*** Begin section ***

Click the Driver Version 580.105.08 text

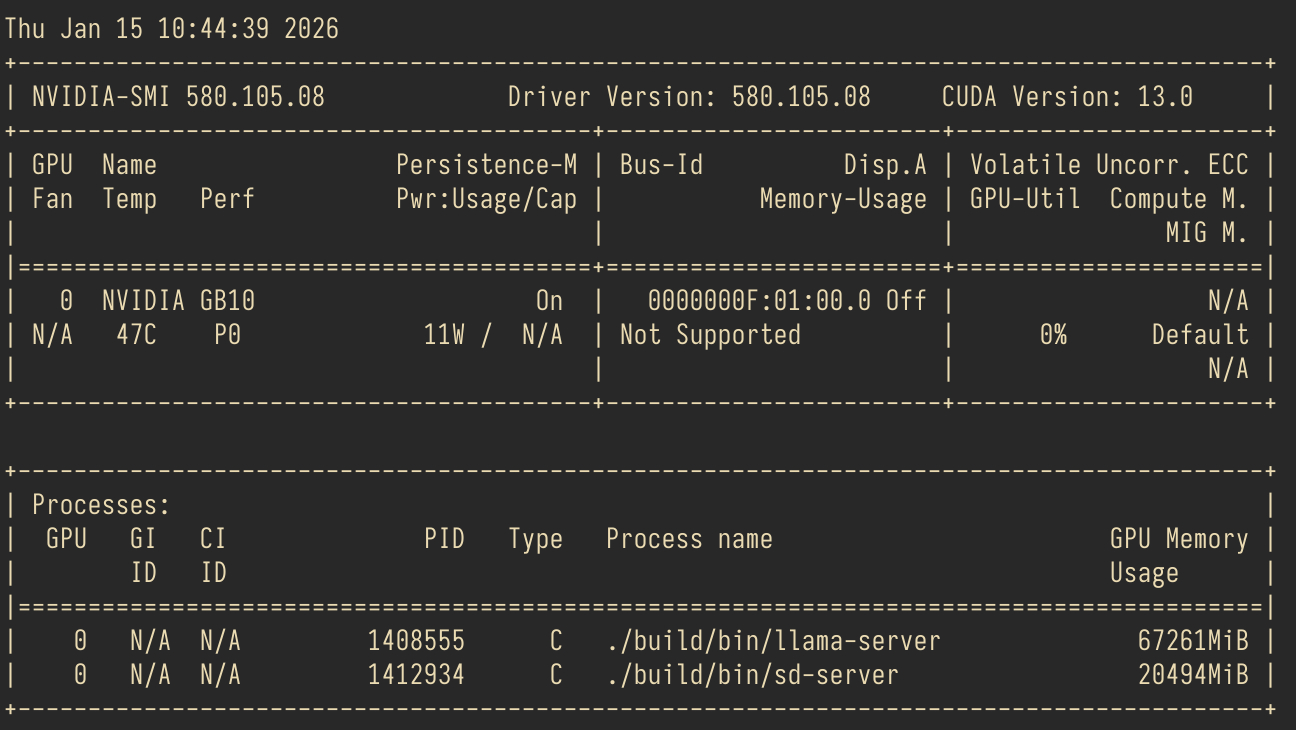click(689, 97)
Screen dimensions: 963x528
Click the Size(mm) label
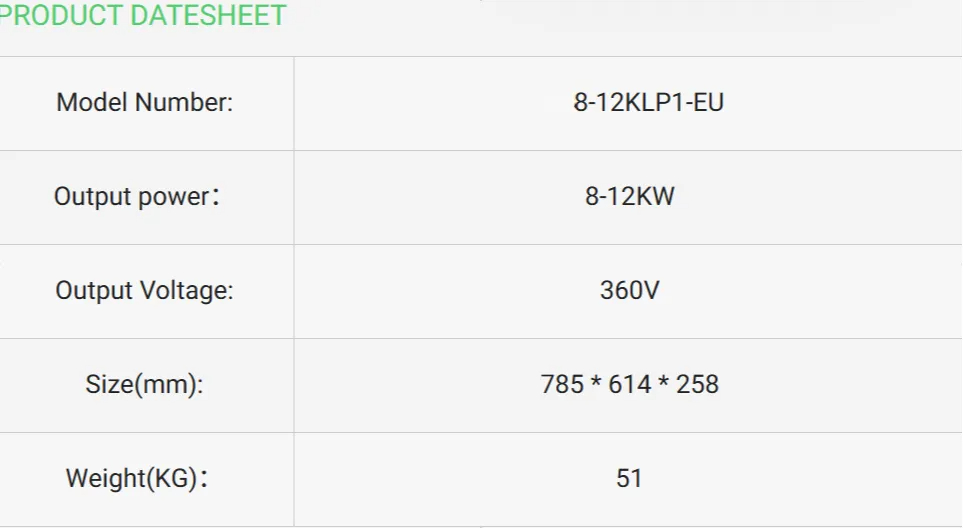(144, 384)
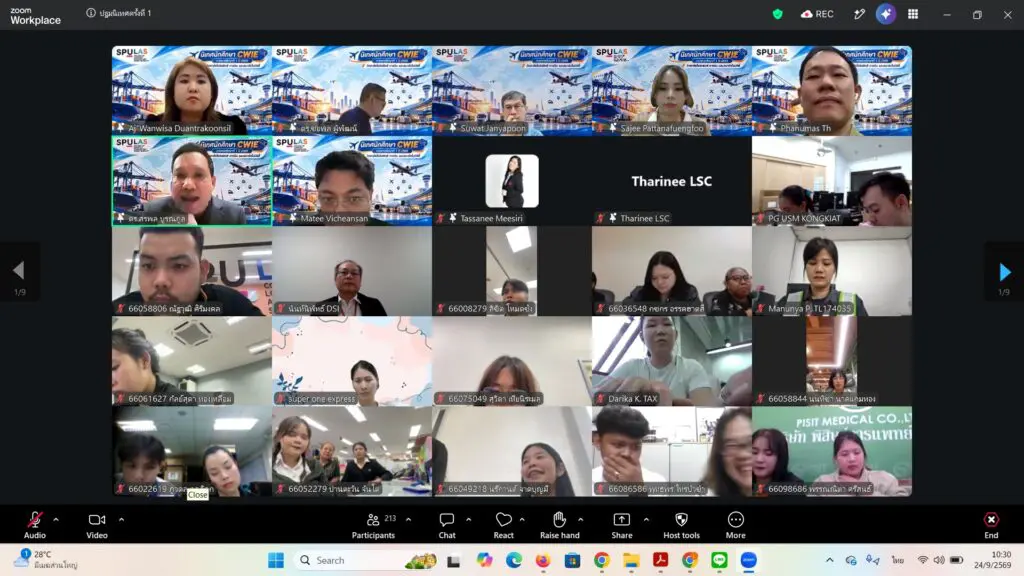
Task: Open the Chat panel
Action: 447,525
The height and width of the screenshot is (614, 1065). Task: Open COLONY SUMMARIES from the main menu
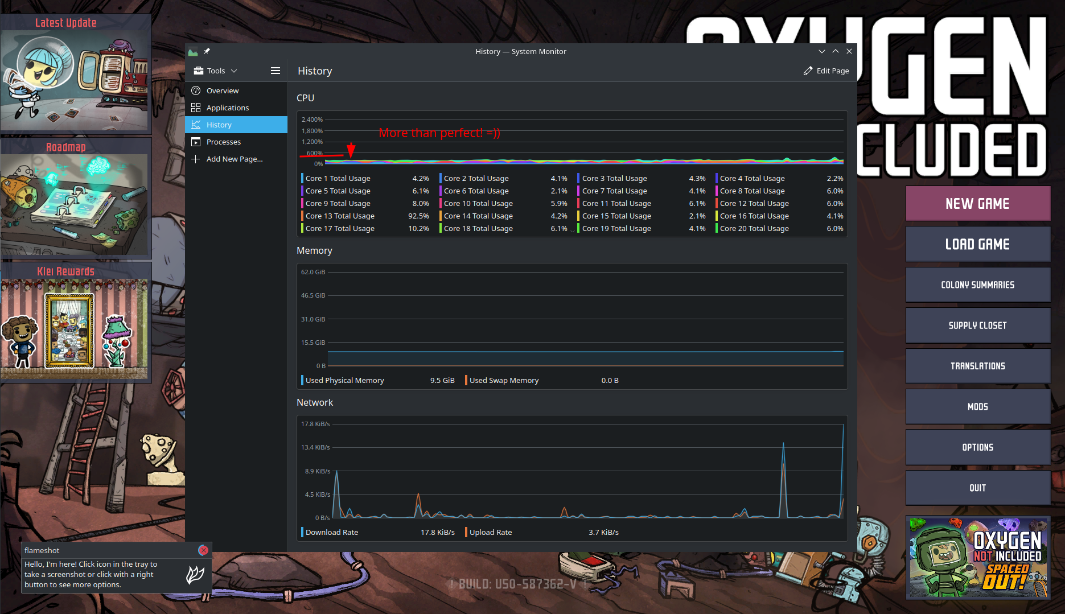977,285
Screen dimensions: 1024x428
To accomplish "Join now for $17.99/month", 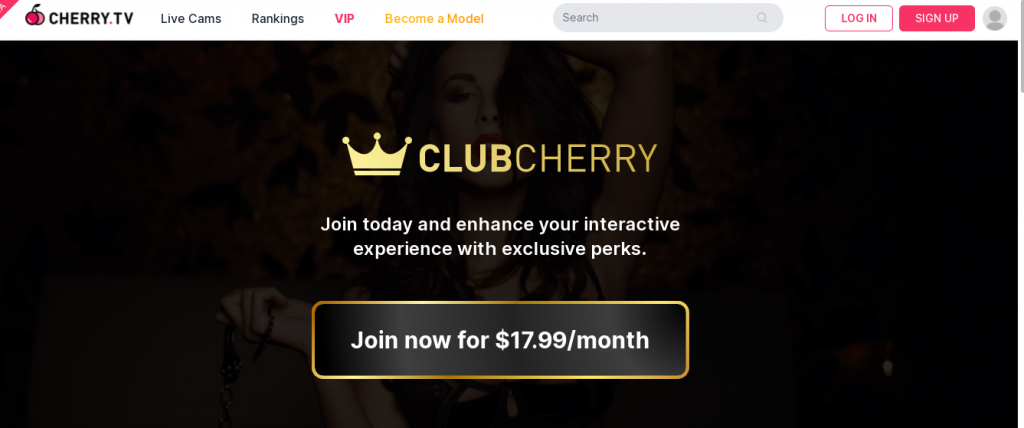I will click(x=500, y=340).
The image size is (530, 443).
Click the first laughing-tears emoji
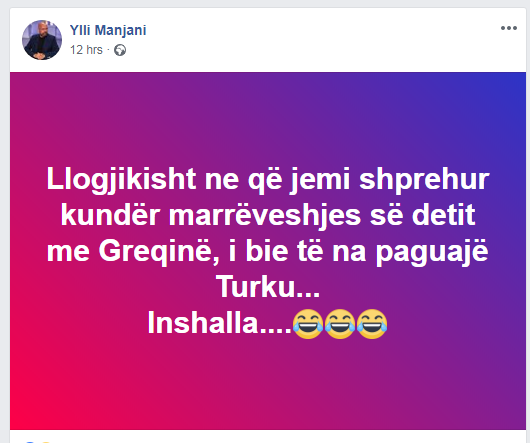(x=308, y=324)
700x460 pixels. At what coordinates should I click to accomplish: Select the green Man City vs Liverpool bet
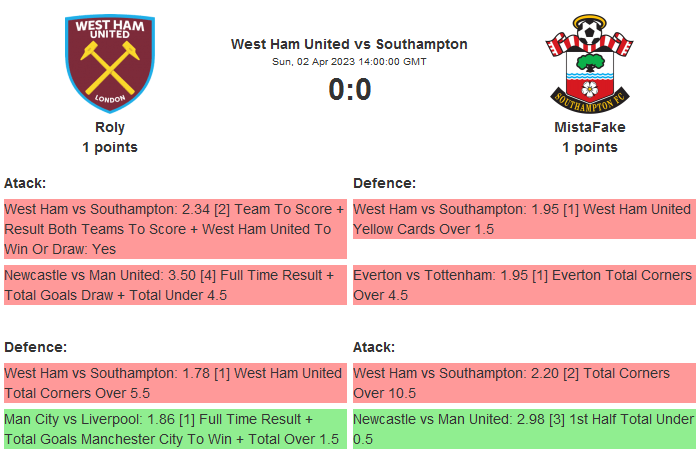tap(175, 429)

*** End section ***

§ **Task directions**
Only the lines from the one with "700x460 pixels. At" to the last line of the listing, inclusive, are to be set down, exactly as they stand and without pictures.

§ **Answer section**
700x460 pixels. At what coordinates should I click to accomplish: Select the green Man City vs Liverpool bet
tap(175, 429)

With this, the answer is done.